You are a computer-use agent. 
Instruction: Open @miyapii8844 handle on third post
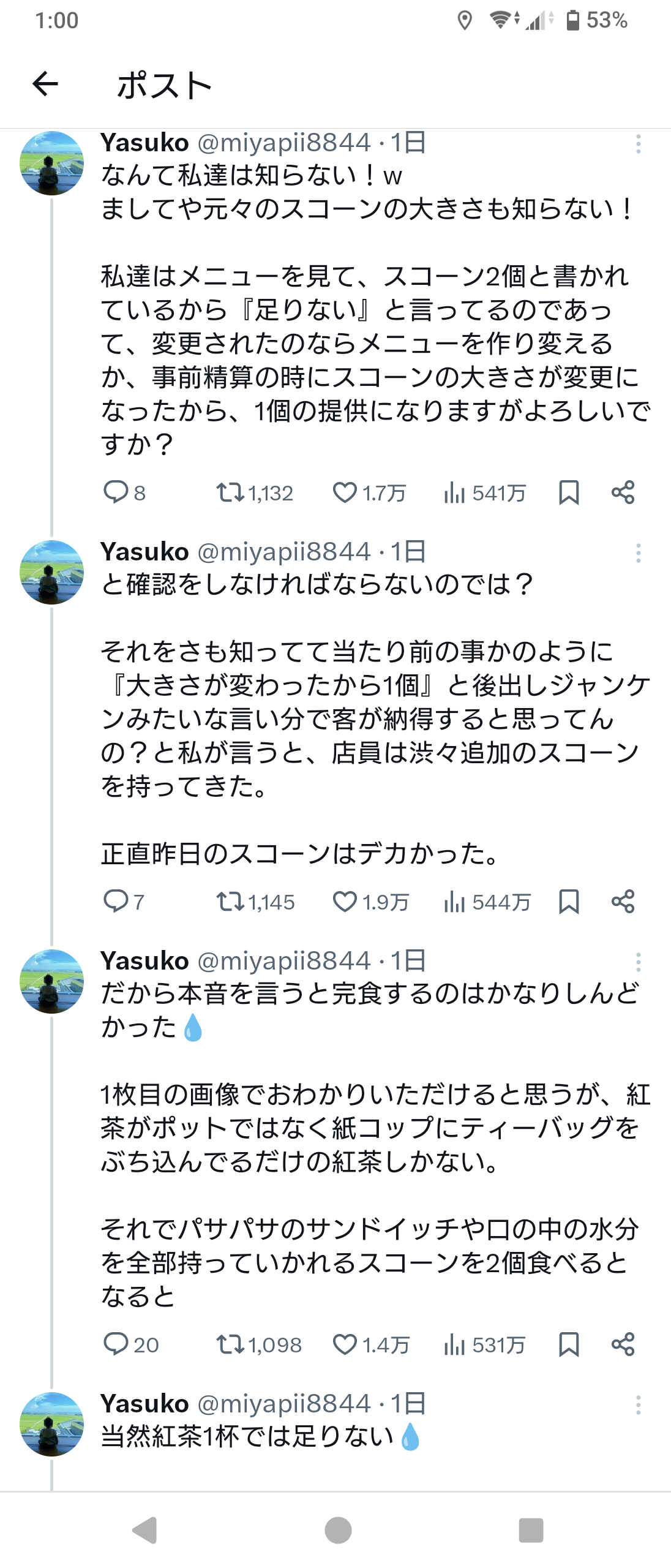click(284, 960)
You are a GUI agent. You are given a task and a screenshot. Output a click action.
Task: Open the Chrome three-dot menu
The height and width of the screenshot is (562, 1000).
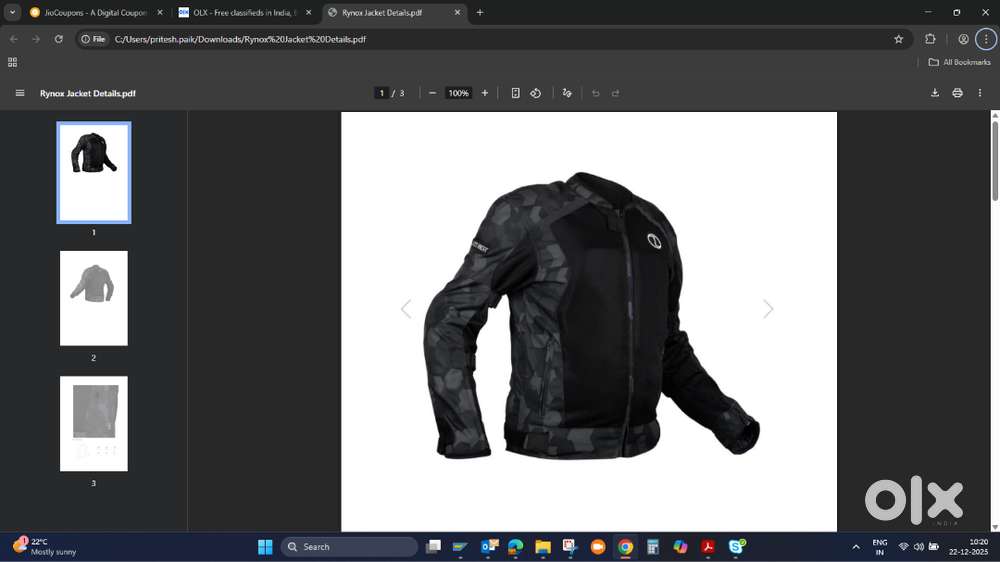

**********

Output the data exactly. Leave every picture out.

== Your response ==
You are a computer-use agent. 
Instruction: Open @miyapii8844 handle on third post
click(284, 960)
You are a GUI agent. You are given a task and a screenshot. Output a click action.
Task: Open the Chrome three-dot menu
The height and width of the screenshot is (562, 1000).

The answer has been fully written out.